[Supplied data Boundary: Start]

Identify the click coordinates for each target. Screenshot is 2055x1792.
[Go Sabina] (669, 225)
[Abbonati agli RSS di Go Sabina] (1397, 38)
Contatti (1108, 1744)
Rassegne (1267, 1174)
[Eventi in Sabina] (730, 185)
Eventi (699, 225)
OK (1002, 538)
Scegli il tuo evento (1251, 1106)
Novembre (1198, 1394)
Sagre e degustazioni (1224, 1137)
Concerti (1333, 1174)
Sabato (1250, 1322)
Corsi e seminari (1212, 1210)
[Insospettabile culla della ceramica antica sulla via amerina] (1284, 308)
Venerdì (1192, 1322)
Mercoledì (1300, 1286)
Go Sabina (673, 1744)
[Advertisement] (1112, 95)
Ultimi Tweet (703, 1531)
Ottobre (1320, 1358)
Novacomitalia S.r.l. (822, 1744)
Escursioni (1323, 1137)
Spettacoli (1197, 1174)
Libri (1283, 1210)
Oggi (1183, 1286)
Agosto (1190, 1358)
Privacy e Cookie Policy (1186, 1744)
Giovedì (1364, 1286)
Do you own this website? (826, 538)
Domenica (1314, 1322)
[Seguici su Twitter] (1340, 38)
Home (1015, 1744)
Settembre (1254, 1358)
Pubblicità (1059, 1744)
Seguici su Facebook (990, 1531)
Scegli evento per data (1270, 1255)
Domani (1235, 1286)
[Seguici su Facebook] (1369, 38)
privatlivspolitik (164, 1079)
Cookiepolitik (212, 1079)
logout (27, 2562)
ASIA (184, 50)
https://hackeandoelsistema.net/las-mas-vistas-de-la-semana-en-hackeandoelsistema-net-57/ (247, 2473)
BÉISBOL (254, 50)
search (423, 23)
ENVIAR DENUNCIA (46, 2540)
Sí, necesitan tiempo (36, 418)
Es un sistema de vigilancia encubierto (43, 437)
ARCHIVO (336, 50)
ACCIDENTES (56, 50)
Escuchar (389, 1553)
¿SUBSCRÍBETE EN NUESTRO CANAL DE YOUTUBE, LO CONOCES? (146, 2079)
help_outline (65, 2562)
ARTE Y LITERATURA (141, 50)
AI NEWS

[Supplied data Boundary: End]

- To do
Reproduce the lines from the one with "Ultimi Tweet (703, 1531)" to the end of the data exactly, leaving out every earlier line.

- Result
Ultimi Tweet (703, 1531)
Ottobre (1320, 1358)
Novacomitalia S.r.l. (822, 1744)
Escursioni (1323, 1137)
Spettacoli (1197, 1174)
Libri (1283, 1210)
Oggi (1183, 1286)
Agosto (1190, 1358)
Privacy e Cookie Policy (1186, 1744)
Giovedì (1364, 1286)
Do you own this website? (826, 538)
Domenica (1314, 1322)
[Seguici su Twitter] (1340, 38)
Home (1015, 1744)
Settembre (1254, 1358)
Pubblicità (1059, 1744)
Seguici su Facebook (990, 1531)
Scegli evento per data (1270, 1255)
Domani (1235, 1286)
[Seguici su Facebook] (1369, 38)
privatlivspolitik (164, 1079)
Cookiepolitik (212, 1079)
logout (27, 2562)
ASIA (184, 50)
https://hackeandoelsistema.net/las-mas-vistas-de-la-semana-en-hackeandoelsistema-net-57/ (247, 2473)
BÉISBOL (254, 50)
search (423, 23)
ENVIAR DENUNCIA (46, 2540)
Sí, necesitan tiempo (36, 418)
Es un sistema de vigilancia encubierto (43, 437)
ARCHIVO (336, 50)
ACCIDENTES (56, 50)
Escuchar (389, 1553)
¿SUBSCRÍBETE EN NUESTRO CANAL DE YOUTUBE, LO CONOCES? (146, 2079)
help_outline (65, 2562)
ARTE Y LITERATURA (141, 50)
AI NEWS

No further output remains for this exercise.